▶ Given exercise: Copy out every one of the following lines word for word, changing nothing.

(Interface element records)
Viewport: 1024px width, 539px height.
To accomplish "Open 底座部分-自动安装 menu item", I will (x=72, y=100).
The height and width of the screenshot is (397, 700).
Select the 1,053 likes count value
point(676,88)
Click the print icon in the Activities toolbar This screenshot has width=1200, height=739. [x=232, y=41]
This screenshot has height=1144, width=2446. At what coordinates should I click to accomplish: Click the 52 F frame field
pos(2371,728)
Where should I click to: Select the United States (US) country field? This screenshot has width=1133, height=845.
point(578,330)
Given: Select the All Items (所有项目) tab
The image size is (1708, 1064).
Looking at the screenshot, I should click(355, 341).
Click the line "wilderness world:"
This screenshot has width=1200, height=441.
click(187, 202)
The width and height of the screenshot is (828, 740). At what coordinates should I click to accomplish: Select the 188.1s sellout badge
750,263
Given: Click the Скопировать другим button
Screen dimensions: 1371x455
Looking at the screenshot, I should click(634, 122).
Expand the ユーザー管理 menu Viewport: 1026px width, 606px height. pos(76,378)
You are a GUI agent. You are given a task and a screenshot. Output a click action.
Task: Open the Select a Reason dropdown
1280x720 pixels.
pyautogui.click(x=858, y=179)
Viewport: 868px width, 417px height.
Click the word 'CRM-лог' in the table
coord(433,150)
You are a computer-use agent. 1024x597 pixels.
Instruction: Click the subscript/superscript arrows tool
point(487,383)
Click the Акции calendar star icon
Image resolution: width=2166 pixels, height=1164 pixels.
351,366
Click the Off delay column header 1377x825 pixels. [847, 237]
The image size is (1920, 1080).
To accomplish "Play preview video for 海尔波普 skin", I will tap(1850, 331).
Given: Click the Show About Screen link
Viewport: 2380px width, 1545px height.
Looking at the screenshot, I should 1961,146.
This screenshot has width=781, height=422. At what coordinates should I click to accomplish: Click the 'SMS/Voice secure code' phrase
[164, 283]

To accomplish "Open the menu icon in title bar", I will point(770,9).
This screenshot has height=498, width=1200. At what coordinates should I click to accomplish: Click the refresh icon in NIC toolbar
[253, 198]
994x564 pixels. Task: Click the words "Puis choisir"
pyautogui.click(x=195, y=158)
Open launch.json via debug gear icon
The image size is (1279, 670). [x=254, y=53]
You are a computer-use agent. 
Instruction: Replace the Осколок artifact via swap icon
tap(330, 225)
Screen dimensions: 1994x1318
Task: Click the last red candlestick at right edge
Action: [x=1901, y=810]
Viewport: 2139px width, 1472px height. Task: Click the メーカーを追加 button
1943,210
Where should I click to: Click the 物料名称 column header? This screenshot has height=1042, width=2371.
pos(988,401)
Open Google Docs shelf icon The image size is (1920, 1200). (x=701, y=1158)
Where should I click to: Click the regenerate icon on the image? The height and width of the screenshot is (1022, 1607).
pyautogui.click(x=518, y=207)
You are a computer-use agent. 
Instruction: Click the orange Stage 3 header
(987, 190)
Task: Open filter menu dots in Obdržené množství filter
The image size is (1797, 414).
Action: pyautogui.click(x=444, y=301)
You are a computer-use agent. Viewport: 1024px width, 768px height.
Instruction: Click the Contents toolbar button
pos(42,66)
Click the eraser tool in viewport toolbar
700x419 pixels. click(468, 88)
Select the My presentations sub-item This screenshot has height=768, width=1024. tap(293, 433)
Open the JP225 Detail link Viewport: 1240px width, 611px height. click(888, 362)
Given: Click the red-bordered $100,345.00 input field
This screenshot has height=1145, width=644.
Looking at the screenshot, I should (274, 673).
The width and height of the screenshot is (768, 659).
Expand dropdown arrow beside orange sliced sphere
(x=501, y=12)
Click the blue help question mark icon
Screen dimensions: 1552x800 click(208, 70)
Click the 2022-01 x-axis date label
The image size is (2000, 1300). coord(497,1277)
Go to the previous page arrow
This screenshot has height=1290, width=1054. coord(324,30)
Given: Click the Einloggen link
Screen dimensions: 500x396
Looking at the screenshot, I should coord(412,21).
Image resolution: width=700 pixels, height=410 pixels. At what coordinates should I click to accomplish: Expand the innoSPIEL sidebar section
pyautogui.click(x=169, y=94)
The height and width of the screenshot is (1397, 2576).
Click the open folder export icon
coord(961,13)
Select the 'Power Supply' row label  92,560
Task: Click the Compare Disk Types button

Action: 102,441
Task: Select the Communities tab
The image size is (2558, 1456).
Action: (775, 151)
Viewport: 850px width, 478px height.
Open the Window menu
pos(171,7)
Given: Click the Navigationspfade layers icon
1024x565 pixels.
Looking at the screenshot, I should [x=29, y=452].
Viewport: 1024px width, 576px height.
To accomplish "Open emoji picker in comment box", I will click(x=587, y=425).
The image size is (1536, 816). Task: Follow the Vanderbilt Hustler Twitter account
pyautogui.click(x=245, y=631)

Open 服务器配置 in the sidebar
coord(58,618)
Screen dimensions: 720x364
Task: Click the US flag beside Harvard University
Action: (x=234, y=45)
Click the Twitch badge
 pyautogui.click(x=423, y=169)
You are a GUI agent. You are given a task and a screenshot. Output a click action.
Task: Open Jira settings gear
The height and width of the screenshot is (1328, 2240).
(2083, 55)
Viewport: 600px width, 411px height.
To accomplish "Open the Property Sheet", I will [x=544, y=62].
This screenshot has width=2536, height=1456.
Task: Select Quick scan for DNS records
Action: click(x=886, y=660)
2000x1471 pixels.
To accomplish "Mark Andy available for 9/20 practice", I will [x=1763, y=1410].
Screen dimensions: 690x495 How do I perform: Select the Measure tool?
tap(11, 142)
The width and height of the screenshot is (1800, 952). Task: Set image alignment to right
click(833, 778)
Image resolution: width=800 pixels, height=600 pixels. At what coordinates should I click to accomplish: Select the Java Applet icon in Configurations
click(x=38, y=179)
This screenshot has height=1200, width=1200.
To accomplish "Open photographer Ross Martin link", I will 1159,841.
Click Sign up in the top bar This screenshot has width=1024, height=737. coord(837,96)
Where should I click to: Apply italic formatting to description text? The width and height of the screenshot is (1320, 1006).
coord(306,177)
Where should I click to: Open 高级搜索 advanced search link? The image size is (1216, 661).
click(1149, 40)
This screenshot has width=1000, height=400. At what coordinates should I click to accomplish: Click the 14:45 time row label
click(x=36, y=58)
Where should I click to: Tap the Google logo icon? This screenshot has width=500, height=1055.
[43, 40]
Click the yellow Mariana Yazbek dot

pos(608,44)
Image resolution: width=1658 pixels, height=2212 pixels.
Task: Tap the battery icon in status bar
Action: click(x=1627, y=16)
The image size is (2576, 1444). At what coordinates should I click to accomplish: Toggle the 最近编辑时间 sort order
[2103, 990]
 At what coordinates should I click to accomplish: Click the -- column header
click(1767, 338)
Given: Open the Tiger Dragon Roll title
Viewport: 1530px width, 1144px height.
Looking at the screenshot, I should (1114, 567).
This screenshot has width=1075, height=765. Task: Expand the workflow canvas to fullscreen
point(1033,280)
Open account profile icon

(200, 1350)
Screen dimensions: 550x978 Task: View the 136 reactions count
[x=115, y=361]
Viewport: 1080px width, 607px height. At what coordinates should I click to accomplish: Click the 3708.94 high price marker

▶ Reply:
Viewport: 1024px width, 539px height.
To accomplish "Open 底座部分-自动安装 menu item", I will (x=72, y=100).
The height and width of the screenshot is (397, 700).
Select the 1,053 likes count value
point(676,88)
Click the print icon in the Activities toolbar This screenshot has width=1200, height=739. [x=232, y=41]
This screenshot has height=1144, width=2446. At what coordinates should I click to accomplish: Click the 52 F frame field
pos(2371,728)
Where should I click to: Select the United States (US) country field? This screenshot has width=1133, height=845.
point(578,330)
Given: Select the All Items (所有项目) tab
The image size is (1708, 1064).
Looking at the screenshot, I should click(355, 341).
Click the line "wilderness world:"
This screenshot has width=1200, height=441.
click(187, 202)
The width and height of the screenshot is (828, 740). At what coordinates should I click to accomplish: Select the 188.1s sellout badge
750,263
Given: Click the Скопировать другим button
Screen dimensions: 1371x455
Looking at the screenshot, I should click(634, 122).
Expand the ユーザー管理 menu Viewport: 1026px width, 606px height. pos(76,378)
You are a GUI agent. You are given a task and a screenshot. Output a click action.
Task: Open the Select a Reason dropdown
1280x720 pixels.
pyautogui.click(x=858, y=179)
Viewport: 868px width, 417px height.
Click the word 'CRM-лог' in the table
coord(433,150)
You are a computer-use agent. 1024x597 pixels.
Instruction: Click the subscript/superscript arrows tool
point(487,383)
Click the Акции calendar star icon
Image resolution: width=2166 pixels, height=1164 pixels.
351,366
Click the Off delay column header 1377x825 pixels. [847, 237]
The image size is (1920, 1080).
To accomplish "Play preview video for 海尔波普 skin", I will tap(1850, 331).
Given: Click the Show About Screen link
Viewport: 2380px width, 1545px height.
Looking at the screenshot, I should 1961,146.
This screenshot has width=781, height=422. At what coordinates should I click to accomplish: Click the 'SMS/Voice secure code' phrase
[164, 283]

To accomplish "Open the menu icon in title bar", I will point(770,9).
This screenshot has height=498, width=1200. At what coordinates should I click to accomplish: Click the refresh icon in NIC toolbar
[253, 198]
994x564 pixels. Task: Click the words "Puis choisir"
pyautogui.click(x=195, y=158)
Open launch.json via debug gear icon
The image size is (1279, 670). [x=254, y=53]
You are a computer-use agent. 
Instruction: Replace the Осколок artifact via swap icon
tap(330, 225)
Screen dimensions: 1994x1318
Task: Click the last red candlestick at right edge
Action: [x=1901, y=810]
Viewport: 2139px width, 1472px height. Task: Click the メーカーを追加 button
1943,210
Where should I click to: Click the 物料名称 column header? This screenshot has height=1042, width=2371.
pos(988,401)
Open Google Docs shelf icon The image size is (1920, 1200). (x=701, y=1158)
Where should I click to: Click the regenerate icon on the image? The height and width of the screenshot is (1022, 1607).
pyautogui.click(x=518, y=207)
You are a computer-use agent. 
Instruction: Click the orange Stage 3 header
(987, 190)
Task: Open filter menu dots in Obdržené množství filter
The image size is (1797, 414).
Action: pyautogui.click(x=444, y=301)
You are a computer-use agent. Viewport: 1024px width, 768px height.
Instruction: Click the Contents toolbar button
pos(42,66)
Click the eraser tool in viewport toolbar
700x419 pixels. click(468, 88)
Select the My presentations sub-item This screenshot has height=768, width=1024. tap(293, 433)
Open the JP225 Detail link Viewport: 1240px width, 611px height. click(888, 362)
Given: Click the red-bordered $100,345.00 input field
This screenshot has height=1145, width=644.
Looking at the screenshot, I should (274, 673).
The width and height of the screenshot is (768, 659).
Expand dropdown arrow beside orange sliced sphere
(x=501, y=12)
Click the blue help question mark icon
Screen dimensions: 1552x800 click(208, 70)
Click the 2022-01 x-axis date label
The image size is (2000, 1300). coord(497,1277)
Go to the previous page arrow
This screenshot has height=1290, width=1054. coord(324,30)
Given: Click the Einloggen link
Screen dimensions: 500x396
Looking at the screenshot, I should coord(412,21).
Image resolution: width=700 pixels, height=410 pixels. At what coordinates should I click to accomplish: Expand the innoSPIEL sidebar section
pyautogui.click(x=169, y=94)
The height and width of the screenshot is (1397, 2576).
Click the open folder export icon
coord(961,13)
Select the 'Power Supply' row label  92,560
Task: Click the Compare Disk Types button

Action: 102,441
Task: Select the Communities tab
The image size is (2558, 1456).
Action: (775, 151)
Viewport: 850px width, 478px height.
Open the Window menu
pos(171,7)
Given: Click the Navigationspfade layers icon
1024x565 pixels.
Looking at the screenshot, I should [x=29, y=452].
Viewport: 1024px width, 576px height.
To accomplish "Open emoji picker in comment box", I will click(x=587, y=425).
The image size is (1536, 816). Task: Follow the Vanderbilt Hustler Twitter account
pyautogui.click(x=245, y=631)

Open 服务器配置 in the sidebar
coord(58,618)
Screen dimensions: 720x364
Task: Click the US flag beside Harvard University
Action: (x=234, y=45)
Click the Twitch badge
 pyautogui.click(x=423, y=169)
You are a GUI agent. You are given a task and a screenshot. Output a click action.
Task: Open Jira settings gear
The height and width of the screenshot is (1328, 2240).
(2083, 55)
Viewport: 600px width, 411px height.
To accomplish "Open the Property Sheet", I will [x=544, y=62].
This screenshot has width=2536, height=1456.
Task: Select Quick scan for DNS records
Action: click(x=886, y=660)
2000x1471 pixels.
To accomplish "Mark Andy available for 9/20 practice", I will [x=1763, y=1410].
Screen dimensions: 690x495 How do I perform: Select the Measure tool?
tap(11, 142)
The width and height of the screenshot is (1800, 952). Task: Set image alignment to right
click(833, 778)
Image resolution: width=800 pixels, height=600 pixels. At what coordinates should I click to accomplish: Select the Java Applet icon in Configurations
click(x=38, y=179)
This screenshot has height=1200, width=1200.
To accomplish "Open photographer Ross Martin link", I will 1159,841.
Click Sign up in the top bar This screenshot has width=1024, height=737. coord(837,96)
Where should I click to: Apply italic formatting to description text? The width and height of the screenshot is (1320, 1006).
coord(306,177)
Where should I click to: Open 高级搜索 advanced search link? The image size is (1216, 661).
click(1149, 40)
This screenshot has width=1000, height=400. At what coordinates should I click to accomplish: Click the 14:45 time row label
click(x=36, y=58)
Where should I click to: Tap the Google logo icon? This screenshot has width=500, height=1055.
[43, 40]
Click the yellow Mariana Yazbek dot

pos(608,44)
Image resolution: width=1658 pixels, height=2212 pixels.
Task: Tap the battery icon in status bar
Action: click(x=1627, y=16)
The image size is (2576, 1444). At what coordinates should I click to accomplish: Toggle the 最近编辑时间 sort order
[2103, 990]
 At what coordinates should I click to accomplish: Click the -- column header
click(1767, 338)
Given: Open the Tiger Dragon Roll title
Viewport: 1530px width, 1144px height.
Looking at the screenshot, I should (1114, 567).
This screenshot has width=1075, height=765. Task: Expand the workflow canvas to fullscreen
point(1033,280)
Open account profile icon

(200, 1350)
Screen dimensions: 550x978 Task: View the 136 reactions count
[x=115, y=361]
Viewport: 1080px width, 607px height. At what coordinates should I click to accomplish: Click the 3708.94 high price marker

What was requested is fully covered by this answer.